At issue in Comeau was a New Brunswick prohibition on holding any more than a prescribed level of alcohol not purchased from its Crown corporation, thereby criminalizing a man’s possession of Quebec-purchased beer and spirits. The Court concluded that a law prohibiting liquor from crossing a provincial boundary for the primary purpose of protecting the health and welfare of its people would not violate section 121. Similarly, a properly-implemented Bill C-12—aimed at the development, conservation and management of Alberta’s petroleum resources—should not be invalidated on section 121 grounds because of incidental impacts on product prices in a province (among several). The clear economic criteria built into Bill C-12 would further strain any analogy to trade restrictions.

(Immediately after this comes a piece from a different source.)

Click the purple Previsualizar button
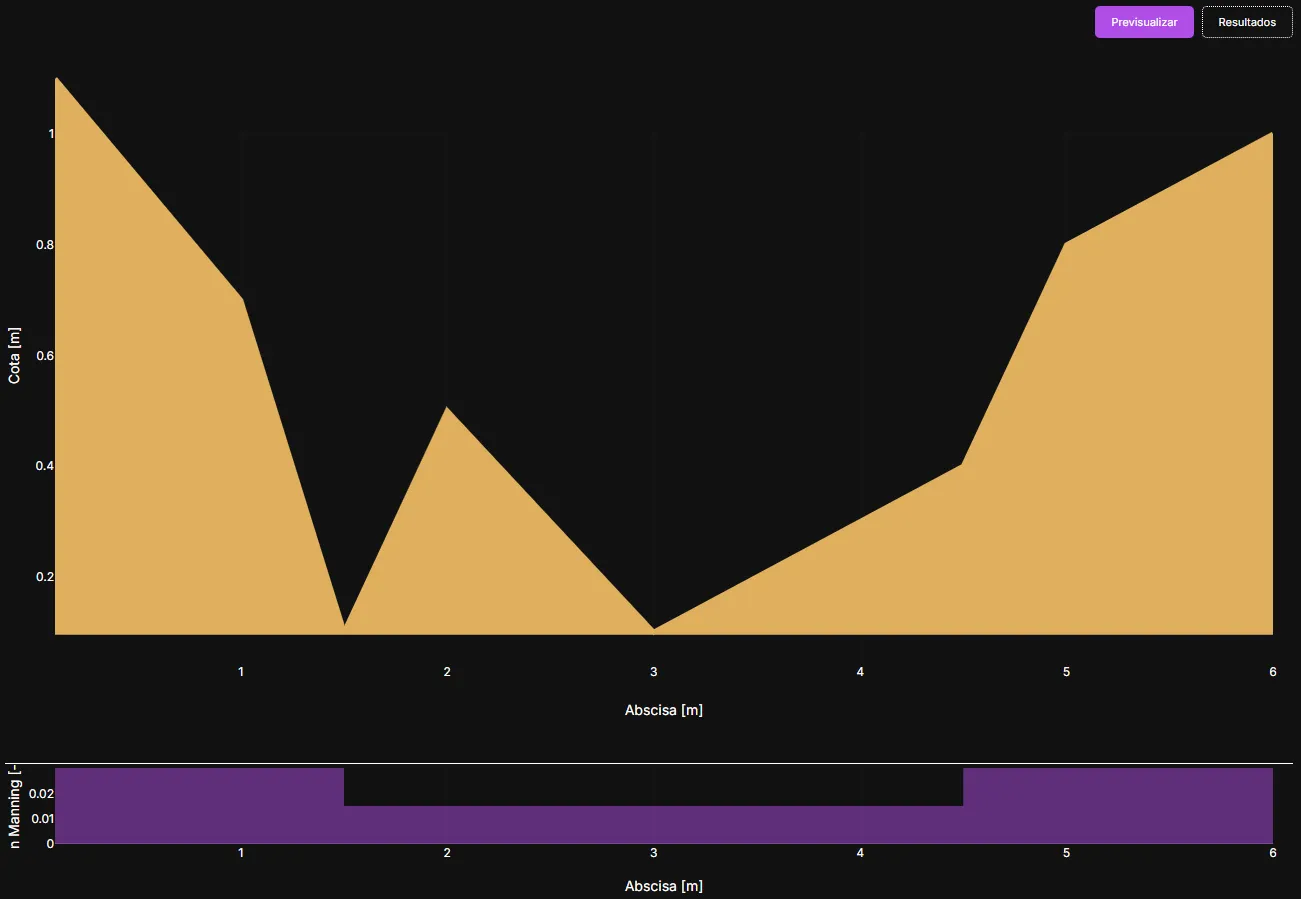Viewport: 1301px width, 899px height. 1144,22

While the operation of Bill C-12 as against National Energy Board orders in relation to product allocation on interprovincial pipelines (including Trans Mountain) would need to be evaluated from a federalism standpoint, it appears unlikely that this would alone “impair” a vital part of those undertakings (within the scope of the “interjurisdictional immunity” doctrine of Canadian constitutional law) or conflict with or “frustrate” relevant federal law or orders (within the scope of the separate “paramountcy” doctrine”).

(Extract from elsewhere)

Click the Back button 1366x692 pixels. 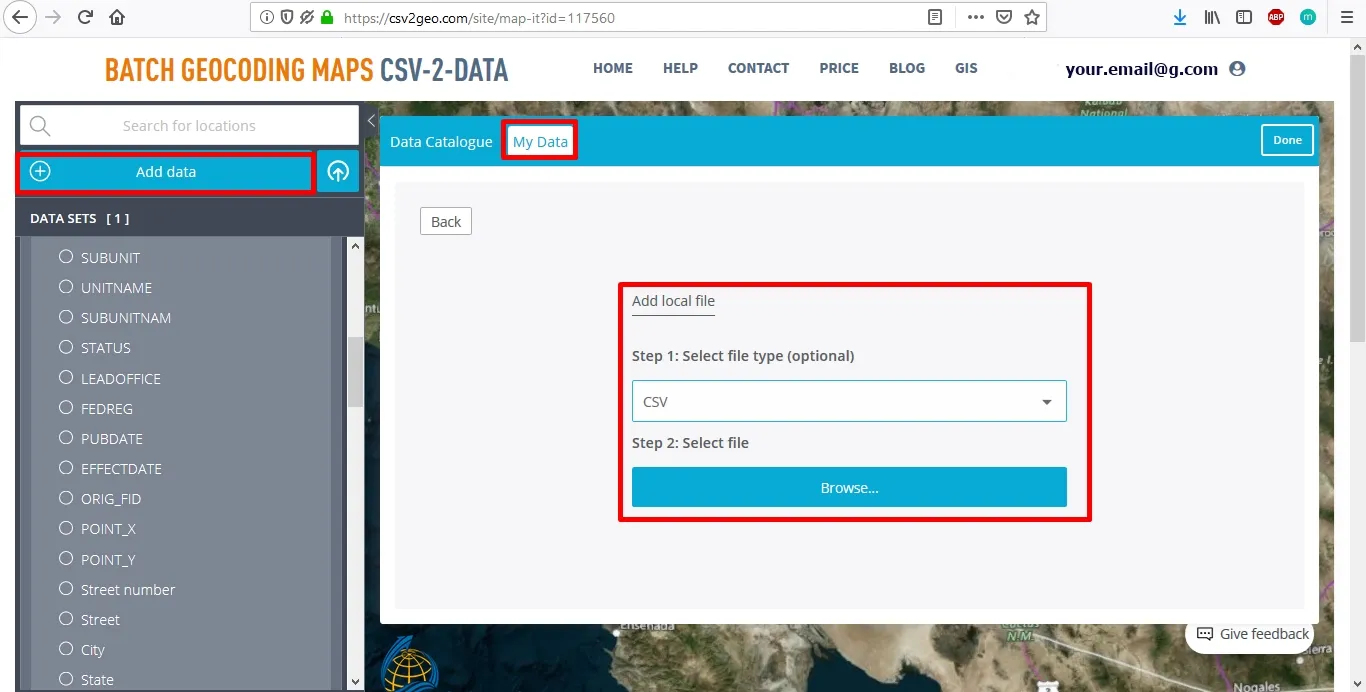pyautogui.click(x=446, y=221)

5. Bill C-12 hedges against the risk of a BC court victory on TMX
For the reasons above, Bill C-12 may be constitutional based on Canadian law as it exists today. In contrast, a proposed ban on TMX flows pending a study of diluted bitumen, as previously announced by B.C.’s government, likely does unconstitutionally impair a “core” functioning of a federal undertaking or conflict with or frustrate federal law, as many commentators have observed.5 A series of court defeats by the City of Burnaby—which has attempted to use its authority over municipal by-laws to disrupt TMX—provides a preview of the uphill constitutional battle B.C. is likely to face.6
To the extent B.C. succeeds in convincing a court that it can use its powers (probably over environmental regulation) to impede TMX, this will likely require precedent-setting judicial intervention. However, such a precedent would only buttress the case for Alberta’s Bill C-12 jurisdiction, given that Bill C-12 rests on a parallel, if less extreme, tension between federal and provincial spheres of jurisdiction.
In short, charges of Bill C-12’s unconstitutionality appear to be premature. They also appear to give scant attention to the nuances of Canada’s federalism jurisprudence, or potentially-valid economic objectives hinted at in the legislation and in the Notley government's public statements—in particular, providing an alternative means to reduce the discount on Alberta’s heavily-landlocked bitumen resources. Political events may, in time, overtake Bill C-12’s implementation, and much depends on the unfinalized details of its scheme. However, the legislation could yet prove to be a constitutionally-literate mechanism for Alberta to address the economic ramifications of the more obviously unconstitutional actions of its western neighbour.